1) Yes, I know all the paper you use back in New York is US letter-sized. You're not in New York, you're in Qatar. And since we don't want to spend huge amounts of money importing US letter-sized paper, we get the next best thing, standard European A4. Deal.
Besides, if we could get the paper we wanted, the toilet paper in the bathrooms near IT wouldn't be single-ply.
2) Birds gotta fly. Fish gotta swim. Powerpoint gotta corrupt. It's part of the circle of life. Deal with it.
So the shambling mounds who call us up on a daily basis are being constantly misdirected to my team by the crap IVR that another area set up and which we apparently can not change. About 20% of our incoming work is telling people they've chosen the wrong IVR option. The rest is trying to decipher what the mumbling technotards are muttering about.
I've been hammering on management and the phone guys for over a year trying to get this changed. My most recent email from them says that there won't be any need to change it as a month from now they're switching to a new system.

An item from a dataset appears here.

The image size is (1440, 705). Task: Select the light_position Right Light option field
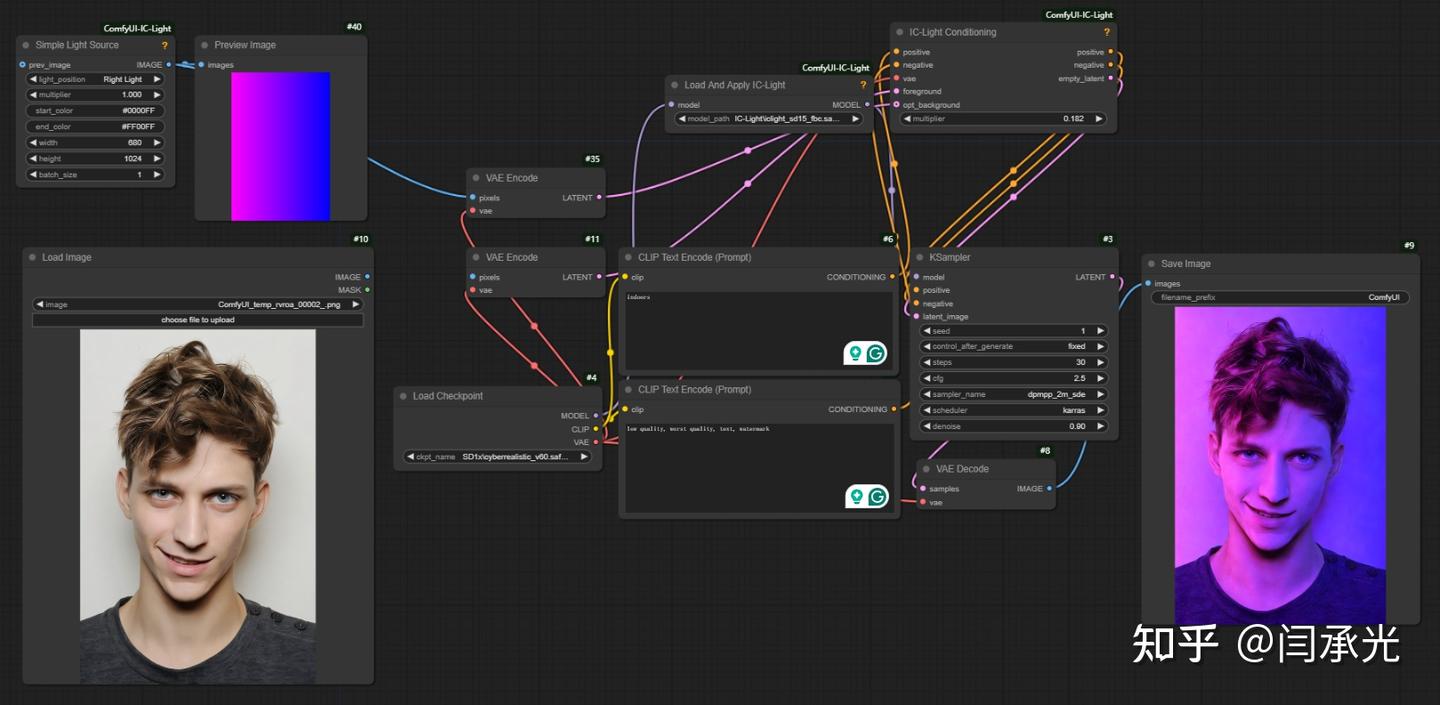95,79

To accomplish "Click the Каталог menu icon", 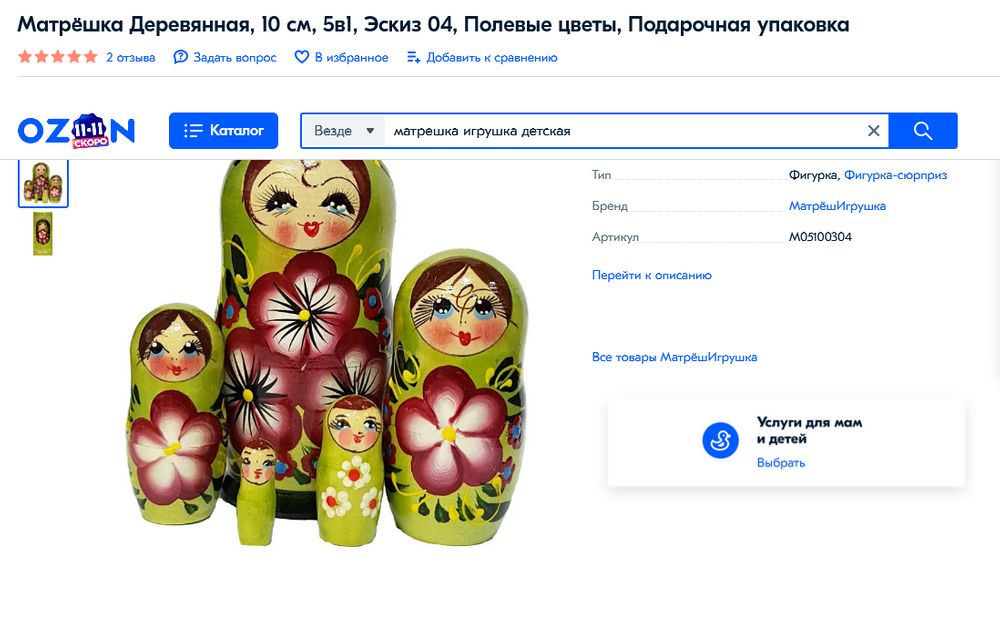I will (x=193, y=130).
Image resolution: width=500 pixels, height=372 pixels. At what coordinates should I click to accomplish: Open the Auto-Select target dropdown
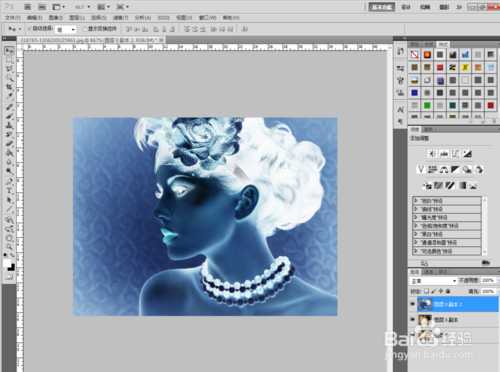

One which will direct callers based on what they answer when asked to describe the problem.
(Numi) hey, can you guys just check a site out and tell me if it's up? (Haddock) depends, what is it? (Numi) just my apache server, it works for me but seems to be down for anyone else (Haddock) alright, what's the address? (Numi) http://127.0.0.1 (Haddock) ...... (Haddock) ...Yeah, it's up.
You know, we all sit here and bitch about the stupid users, but I really have a lot more problems dealing with a certain obnoxious co-worker of mine.
Here's the latest dickheadery. (This is a long explanation, sorry, background is all good). We're about ready to move to a new gateway email MTA. Dickhead is the current MTA guru (it runs on soon-to-be-obsolete OS). I am the Exchange admin. We have both, by some miracle, decided that the best gateway solution to replace the dying one is Postfix over Linux. Yay.
At the moment we have an "idiosyncratic" setup, where Exchange mail is delivered individually to each server by the MTA, not to any Exchange bridgeheads. Because of the way the current MTA works, we need a custom hack to each AD user account to make this stupid delivery method work. My aim is to get rid of this AD idiocy; his aim is to never ever use Exchange bridgeheads, and continue delivering to the individual servers.
So, I came up with a method to build a recipient map for Postfix by dumping the contents of the AD for userid, SMTP addresses (there are multiples) and home mailbox server (we have eight). We can then SCP it up to the Postfix box, run a Perl script I made to format all the AD smtp addresses into a suitable format, and generate a recipient map to enable Postfix to deliver to each server WITHOUT using custom attributes in the AD. Yay!
So (getting to the point), I went to show my wonderful (42 line, including comments) Perl script to dickhead and explain the fact that the whole process will take around 30 sec. He totally shat all over it, saying "We're not going to do it that way." End of comment.
Oh? What fucking way were we going to do it? More fucking hacks to the AD? An LDAP lookup to the AD each time we want to deliver a message? What, exactly? And when was this information going to be shared with me?
I asked (somewhat more politely) what he had in mind, and he totally came up with some bullshit that I've never heard of, and ok, I am not an expert on Unix MTAs, but I do know the concepts involved - you can look up addresses in Postfix via LDAP, a map or an SQL database. He didn't mention any of these, and I quite frankly didn't bother asking what he did mean.
So, what do you all do when your constructive suggestions get totally ignored by your supposed "colleagues"?
Okay, I'll help you back up your hard drive. I'd rather you not copy your entire hard drive to ours, and here's why: you aren't going to need your old library (save a select few files), your old applications folder (that's why you have the software restore disks) or your brother's user directory when he hasn't touched the computer in two years. So just copy what you actually need and it won't take the entire afternoon.
I can't let you copy over Photoshop Elements, especially not after you just told me you got it from a friend. You can get it from that friend again, can't you? Really. I can't. It's an illegal copy and I'm not allowed to let you do that. The party line sucks, but bite me.
My boss on the pirated PSE: "Isn't that free with every scanner? Why don't you actually pirate something good?"
I also had the interesting experience of troubleshooting a computer that only displayed Japanese, which I definitely don't speak. The user instead translated everything for me. "It's saying it's connecting...and nope, still says manual." And even though he was running XP, the options we were given differed from what I know. It was almost like I was doing phone support.
I got a ticket this morning with a problem description that read "want now if can read 123 org". I understand the problem completely. We hire illiterate morons to work on the console.